====== DATA RECORDS ======

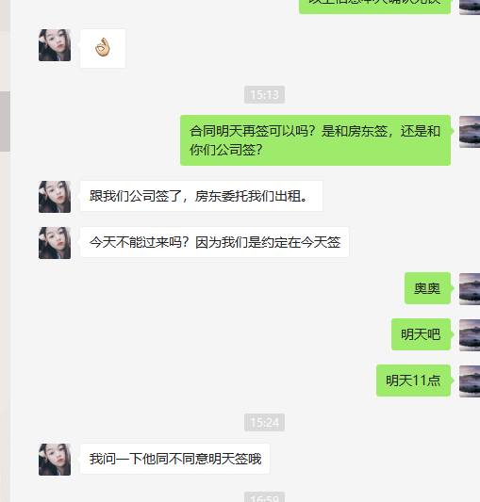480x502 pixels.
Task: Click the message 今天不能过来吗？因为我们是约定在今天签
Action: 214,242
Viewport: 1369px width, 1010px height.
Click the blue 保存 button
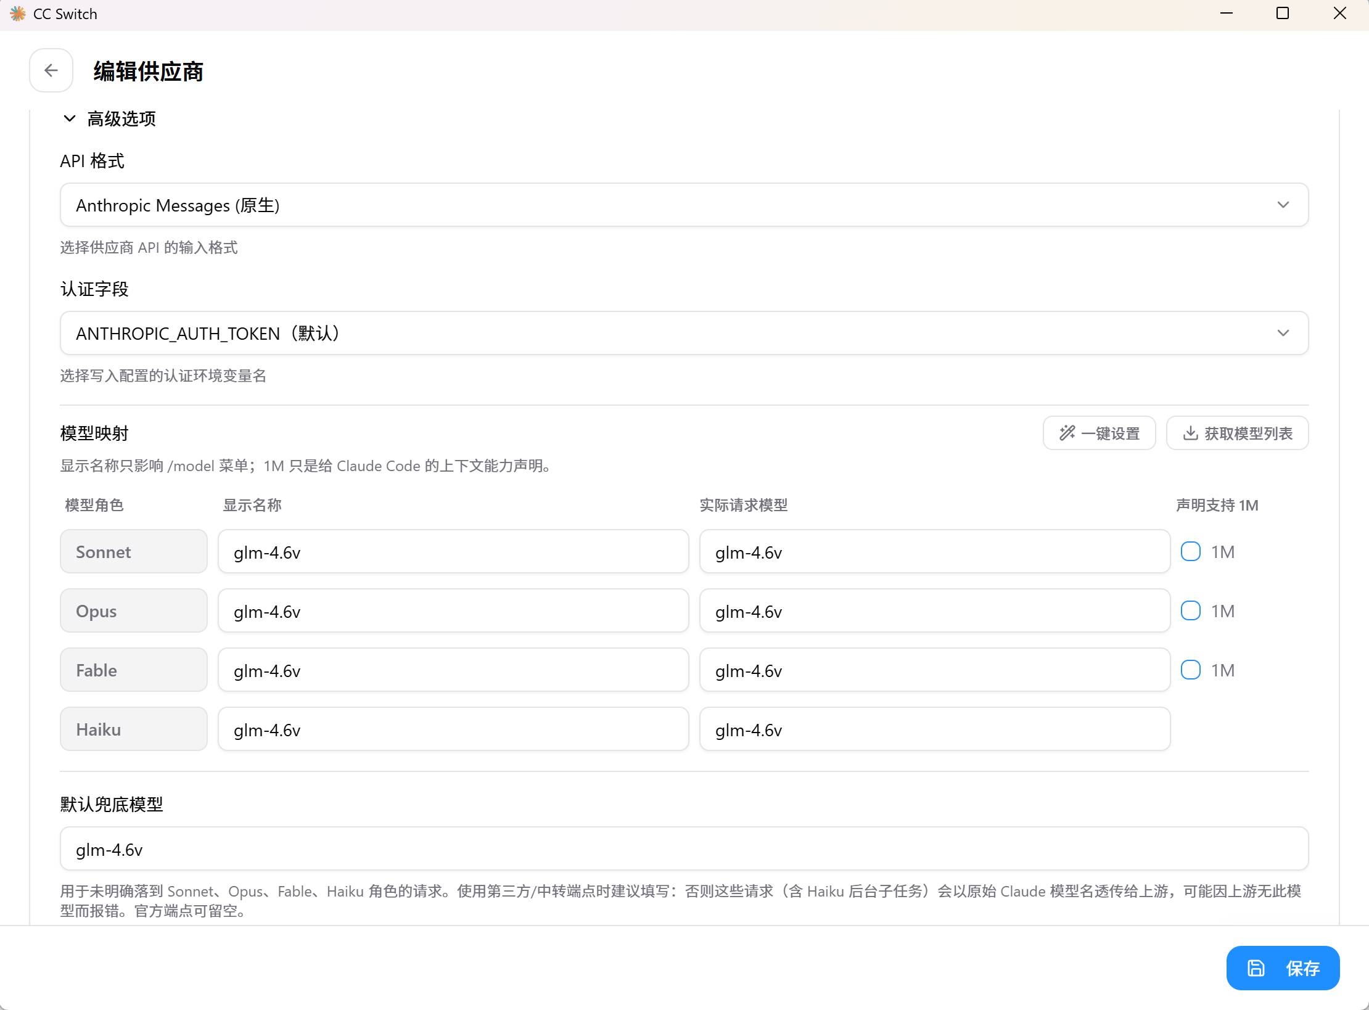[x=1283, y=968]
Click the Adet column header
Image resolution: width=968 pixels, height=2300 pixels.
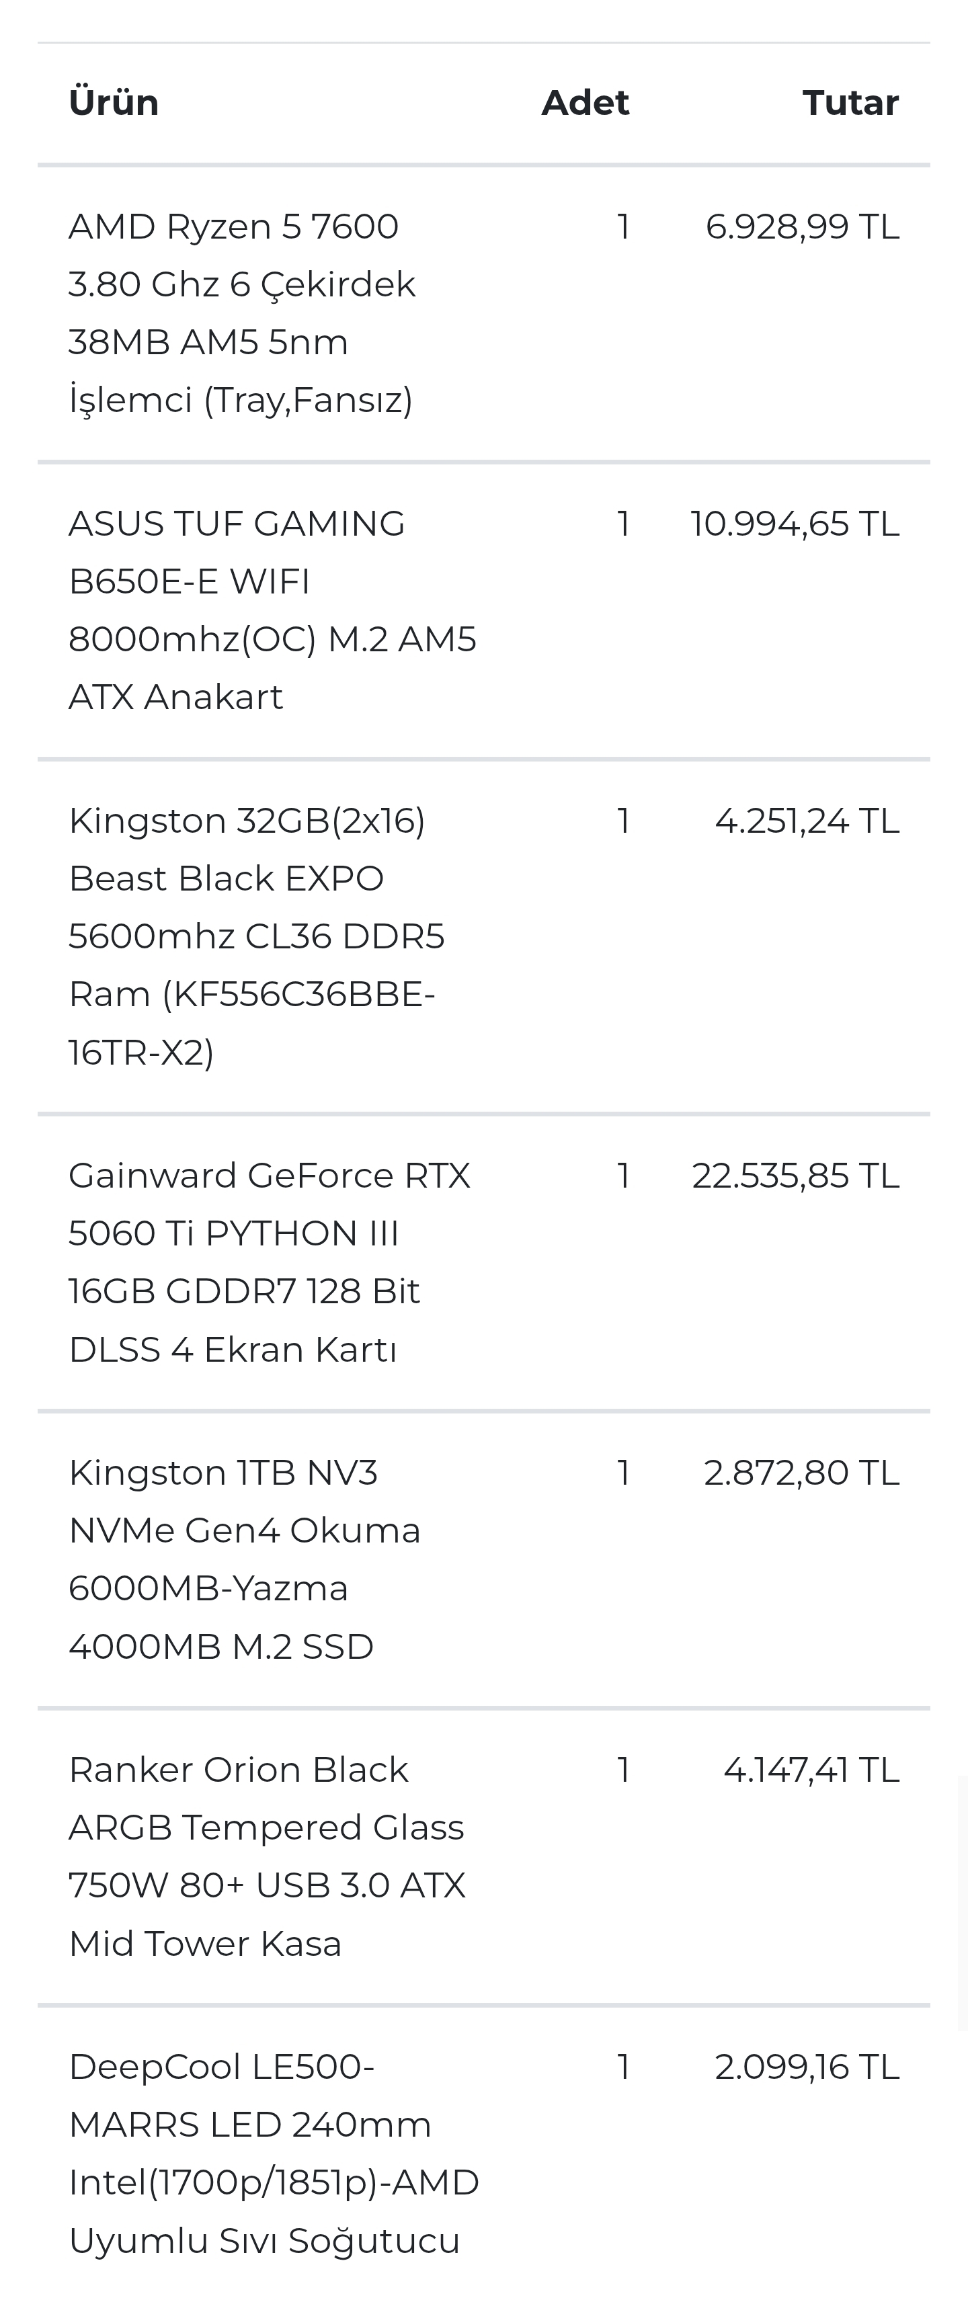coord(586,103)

======
====== DATA RECORDS ======

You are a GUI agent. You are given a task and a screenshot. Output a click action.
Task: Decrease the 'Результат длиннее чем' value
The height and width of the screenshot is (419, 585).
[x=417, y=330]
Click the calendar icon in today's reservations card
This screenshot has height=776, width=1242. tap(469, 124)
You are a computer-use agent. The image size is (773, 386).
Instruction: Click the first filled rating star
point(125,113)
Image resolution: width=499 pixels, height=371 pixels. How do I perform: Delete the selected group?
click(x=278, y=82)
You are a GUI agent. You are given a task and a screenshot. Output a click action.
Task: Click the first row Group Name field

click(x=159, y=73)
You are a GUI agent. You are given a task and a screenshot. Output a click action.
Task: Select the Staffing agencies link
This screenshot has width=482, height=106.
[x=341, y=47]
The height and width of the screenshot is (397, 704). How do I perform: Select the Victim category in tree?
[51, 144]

======
====== DATA RECORDS ======

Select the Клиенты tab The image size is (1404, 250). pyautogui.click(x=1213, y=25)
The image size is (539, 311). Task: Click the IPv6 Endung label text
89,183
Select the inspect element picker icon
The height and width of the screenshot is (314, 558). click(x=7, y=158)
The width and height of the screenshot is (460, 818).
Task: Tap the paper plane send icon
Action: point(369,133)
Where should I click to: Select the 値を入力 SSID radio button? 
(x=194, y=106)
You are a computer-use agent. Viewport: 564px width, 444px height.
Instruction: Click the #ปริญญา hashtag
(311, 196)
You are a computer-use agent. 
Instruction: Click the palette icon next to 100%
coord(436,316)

======

Extract every line above containing the word "Viewport".

Viewport: 1369px width, 1010px height.
You are a computer-use agent. Viewport: 564px width, 444px height.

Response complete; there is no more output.